No pedido de tutela cautelar, a Suzantur pede que a Agência Nacional de Transportes Terrestres (ANTT) e o Conselho Administrativo de Defesa Econômica (Cade) se manifestem antes que a Águia Branca assuma definitivamente as operações.
Histórico do caso
As linhas estavam sob responsabilidade da Suzantur havia dois anos, por meio de arrendamento. Durante o período, a empresa paulista pagava cerca de R$ 200 mil mensais aos credores e afirma ter feito investimentos significativos na reativação da Itapemirim.
Com o término do contrato, a Águia Branca apresentou proposta de R$ 1,2 milhão mensais aos credores, valor considerado mais vantajoso pela Justiça, que autorizou a transferência das operações por um prazo inicial de um ano, renovável até a realização do leilão definitivo.
Argumentos da Suzantur
Na petição, a defesa da empresa paulista alega que, antes do arrendamento, os ativos da Itapemirim estavam “sucateados” e que foi graças aos aportes financeiros da Suzantur que a operação voltou a funcionar. Segundo os advogados, a exclusão das cláusulas de salvaguarda no novo processo deixa a Suzantur em prejuízo, mesmo após os investimentos.

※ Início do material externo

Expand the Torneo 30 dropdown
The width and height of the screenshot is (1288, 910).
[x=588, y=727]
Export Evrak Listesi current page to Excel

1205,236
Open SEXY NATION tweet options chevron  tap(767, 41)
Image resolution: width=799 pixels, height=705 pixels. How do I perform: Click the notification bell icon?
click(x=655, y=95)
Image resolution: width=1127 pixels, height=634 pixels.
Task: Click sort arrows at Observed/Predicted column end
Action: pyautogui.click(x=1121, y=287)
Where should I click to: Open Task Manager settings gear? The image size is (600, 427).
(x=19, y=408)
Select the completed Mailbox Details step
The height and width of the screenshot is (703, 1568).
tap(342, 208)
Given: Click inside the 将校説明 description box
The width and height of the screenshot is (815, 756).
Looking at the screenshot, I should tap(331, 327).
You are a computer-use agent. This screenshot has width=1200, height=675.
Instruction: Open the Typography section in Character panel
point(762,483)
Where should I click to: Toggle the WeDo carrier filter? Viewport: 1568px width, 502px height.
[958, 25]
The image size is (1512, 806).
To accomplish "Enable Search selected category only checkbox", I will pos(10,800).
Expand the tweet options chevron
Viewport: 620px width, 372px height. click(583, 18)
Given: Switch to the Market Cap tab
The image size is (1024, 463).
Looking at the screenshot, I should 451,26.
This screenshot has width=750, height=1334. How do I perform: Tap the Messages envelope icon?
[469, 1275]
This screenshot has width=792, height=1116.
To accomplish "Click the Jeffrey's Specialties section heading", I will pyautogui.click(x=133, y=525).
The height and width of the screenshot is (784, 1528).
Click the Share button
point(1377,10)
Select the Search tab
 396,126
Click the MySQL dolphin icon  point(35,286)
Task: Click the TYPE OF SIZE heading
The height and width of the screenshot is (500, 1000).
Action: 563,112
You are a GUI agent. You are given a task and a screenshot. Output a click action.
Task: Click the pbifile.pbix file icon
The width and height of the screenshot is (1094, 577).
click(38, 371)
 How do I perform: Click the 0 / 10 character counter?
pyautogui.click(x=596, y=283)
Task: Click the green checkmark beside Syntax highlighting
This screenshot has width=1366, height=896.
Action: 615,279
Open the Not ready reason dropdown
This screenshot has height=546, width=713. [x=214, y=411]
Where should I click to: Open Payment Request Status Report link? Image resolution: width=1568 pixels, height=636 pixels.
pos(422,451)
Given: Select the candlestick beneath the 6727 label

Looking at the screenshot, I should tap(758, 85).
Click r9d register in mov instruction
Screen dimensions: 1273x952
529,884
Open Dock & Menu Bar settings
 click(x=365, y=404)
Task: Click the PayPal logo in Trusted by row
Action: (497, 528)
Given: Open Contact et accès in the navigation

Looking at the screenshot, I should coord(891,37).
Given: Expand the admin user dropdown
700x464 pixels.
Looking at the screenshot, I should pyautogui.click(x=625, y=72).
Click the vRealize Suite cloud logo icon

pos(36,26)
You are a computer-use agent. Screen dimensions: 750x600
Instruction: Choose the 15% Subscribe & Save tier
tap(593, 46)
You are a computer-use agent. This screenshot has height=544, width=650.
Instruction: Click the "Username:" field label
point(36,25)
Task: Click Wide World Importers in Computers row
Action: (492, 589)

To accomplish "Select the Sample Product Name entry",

Além disso, a transportadora argumenta que a Águia Branca só deveria assumir após aprovação do Cade e da ANTT, já que a concentração de linhas poderia gerar desequilíbrio no mercado.
Situação atual
A Águia Branca ainda não se manifestou sobre o recurso. O processo continua em análise no STJ, enquanto credores e demais transportadoras aguardam a definição do leilão definitivo dos bens e direitos da Itapemirim.